An Observer, Telegraph, TLS, Guardian, Scotsman, New Statesman, Financial Times and Irish Times Book of the Year
Shortlisted for the T.S. Eliot Prize
Shortlisted for the PEN Heaney Prize


Wellwater demonstrates a poet writing at the height of her powers. In poems that are supple, philosophical, bracingly honest and ribbed with erudition, Wellwater conducts a self-interrogative conversation with a culture in crisis and a natural world on the brink. Thresholds abound, ‘doors between dimensions’ where past selves or lost loved ones speak to us ‘death is not Saskatchewan’ shrugs one encountered soul, ‘we don’t all know each other in this place’.

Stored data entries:
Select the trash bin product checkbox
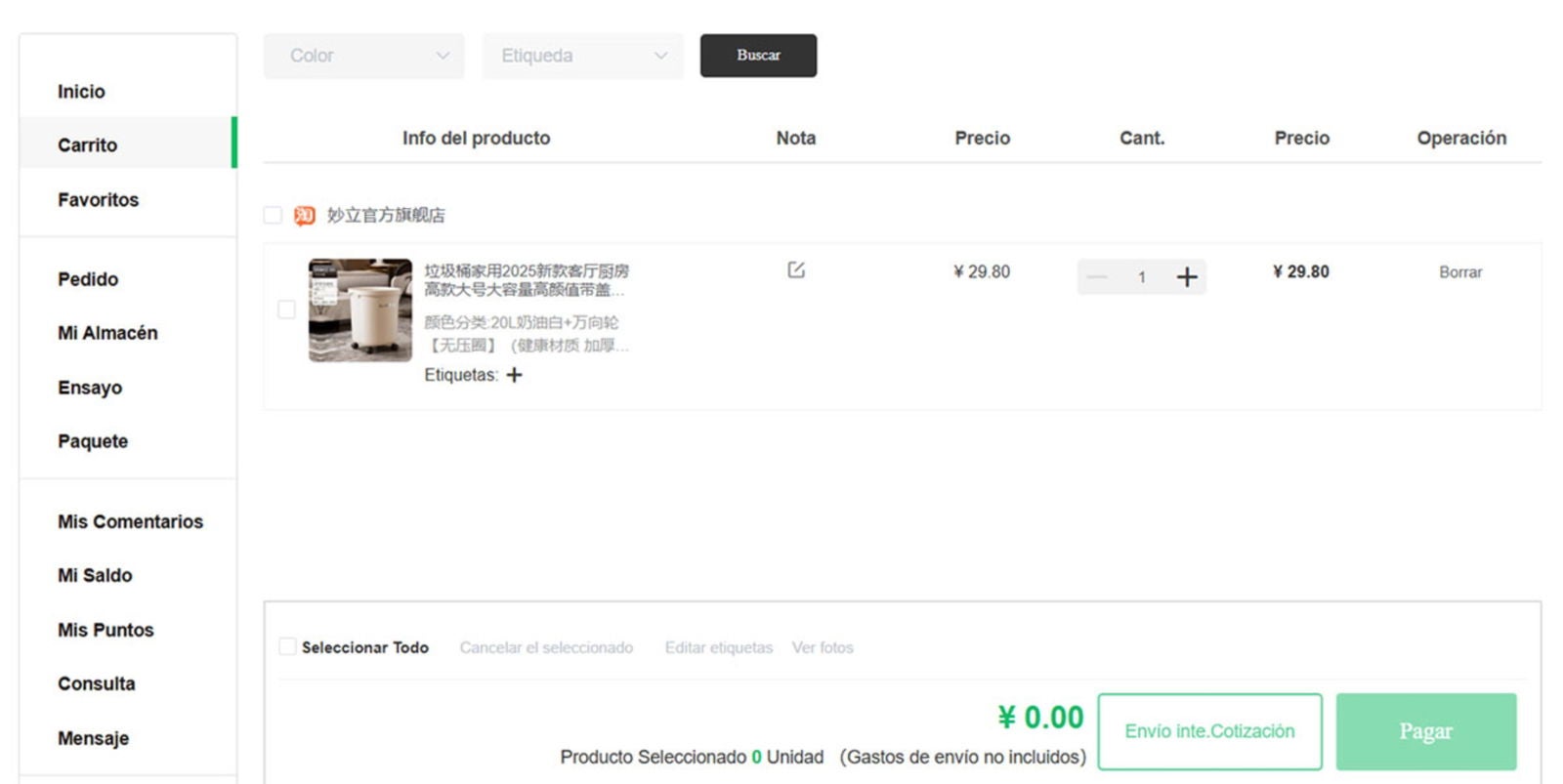pos(286,309)
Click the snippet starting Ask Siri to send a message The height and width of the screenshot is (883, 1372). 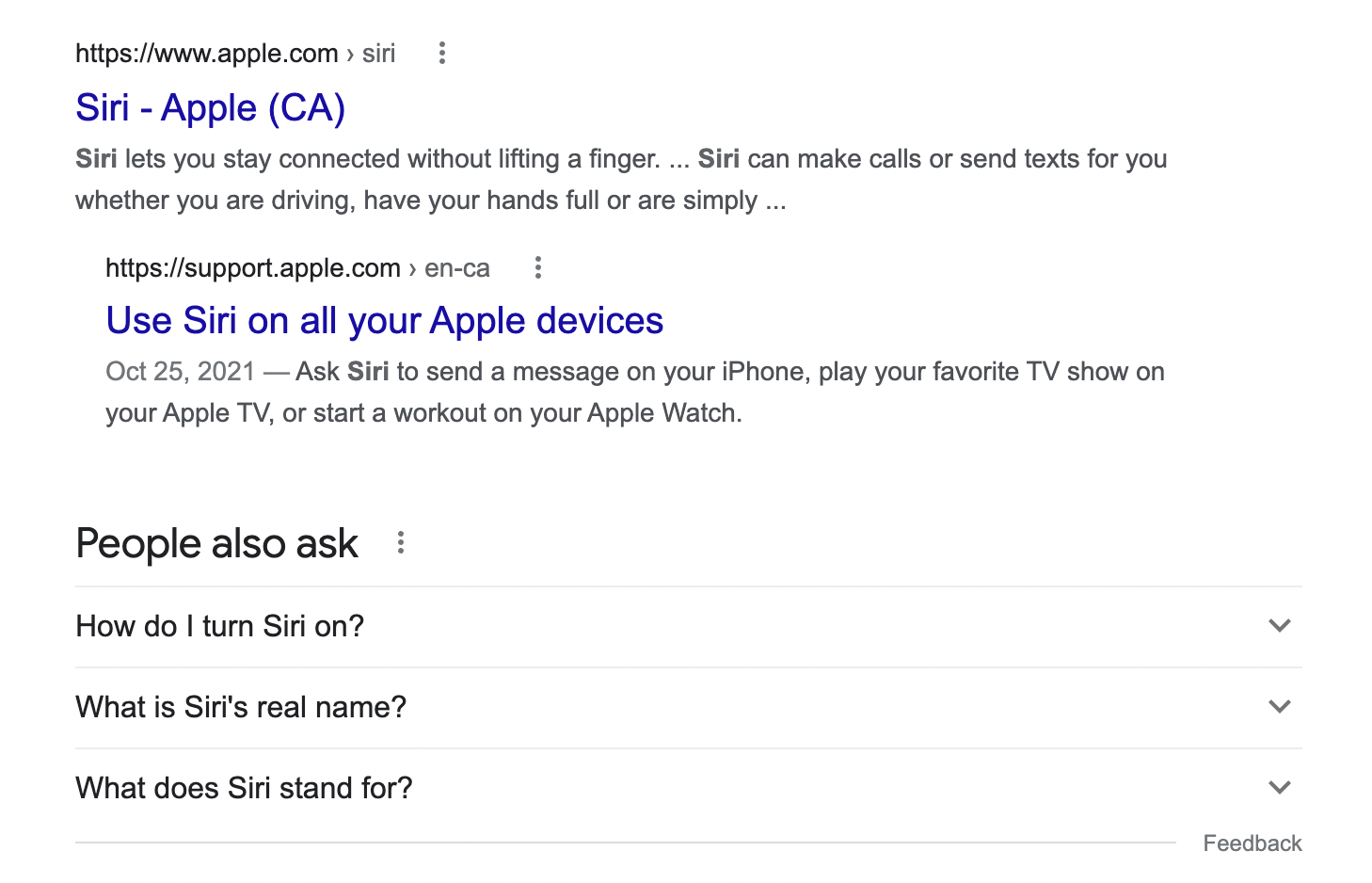(x=635, y=393)
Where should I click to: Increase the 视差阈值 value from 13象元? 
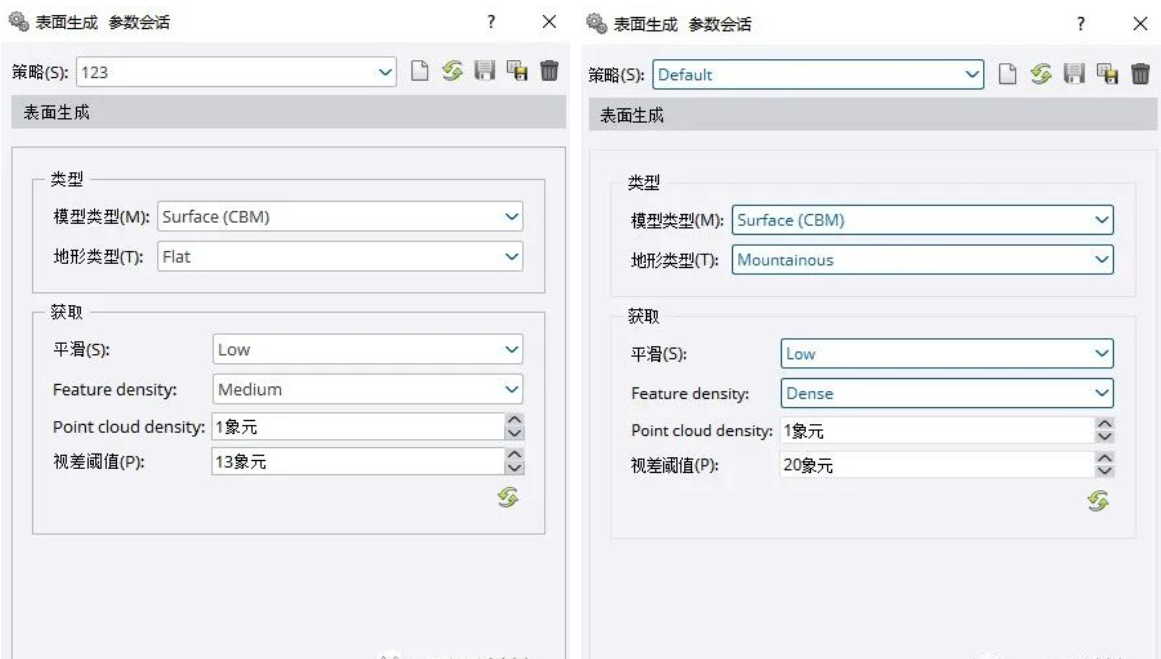pyautogui.click(x=516, y=455)
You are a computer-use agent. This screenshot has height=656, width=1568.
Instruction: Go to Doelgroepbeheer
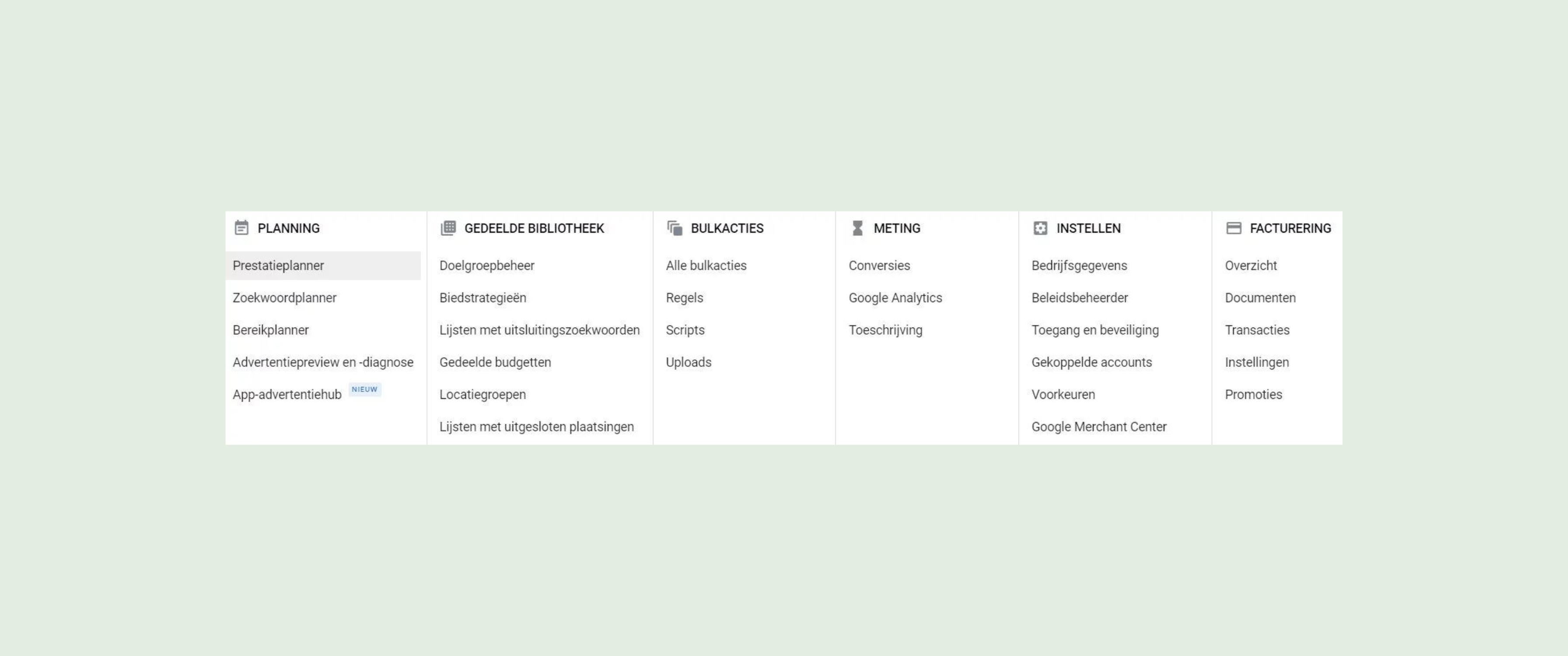tap(487, 265)
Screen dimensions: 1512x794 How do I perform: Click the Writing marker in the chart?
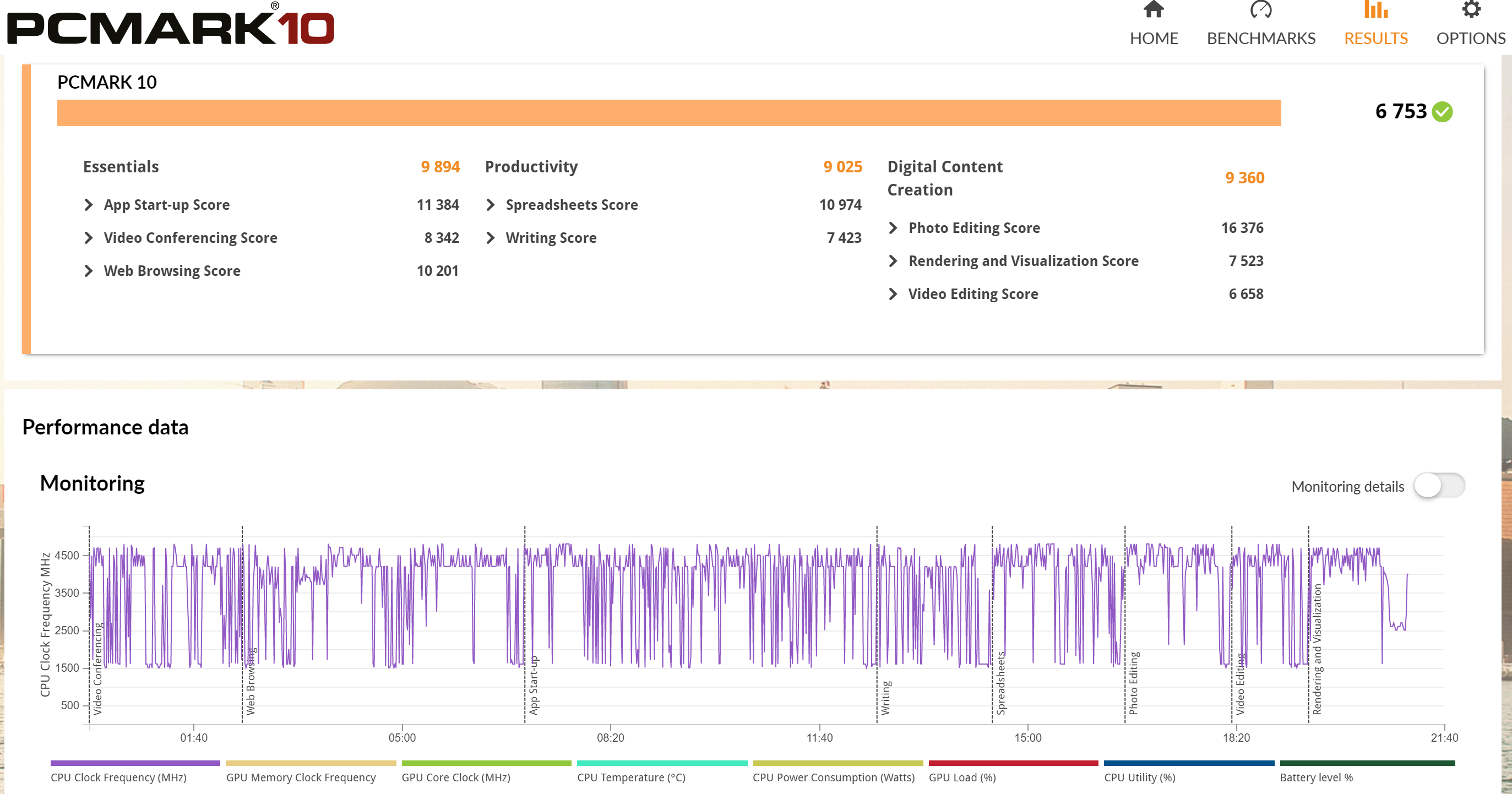tap(885, 697)
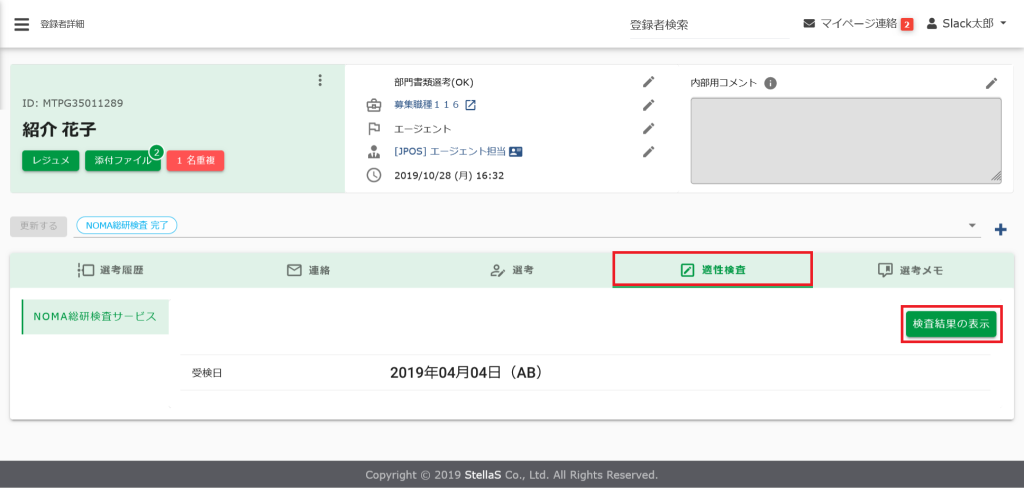Open the hamburger navigation menu

click(21, 24)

▶ Written problem:
Please reproduce the passage of the book description starting with "Wellwater demonstrates a" and going on through "in this place’.".

▶ Full response:
Wellwater demonstrates a poet writing at the height of her powers. In poems that are supple, philosophical, bracingly honest and ribbed with erudition, Wellwater conducts a self-interrogative conversation with a culture in crisis and a natural world on the brink. Thresholds abound, ‘doors between dimensions’ where past selves or lost loved ones speak to us ‘death is not Saskatchewan’ shrugs one encountered soul, ‘we don’t all know each other in this place’.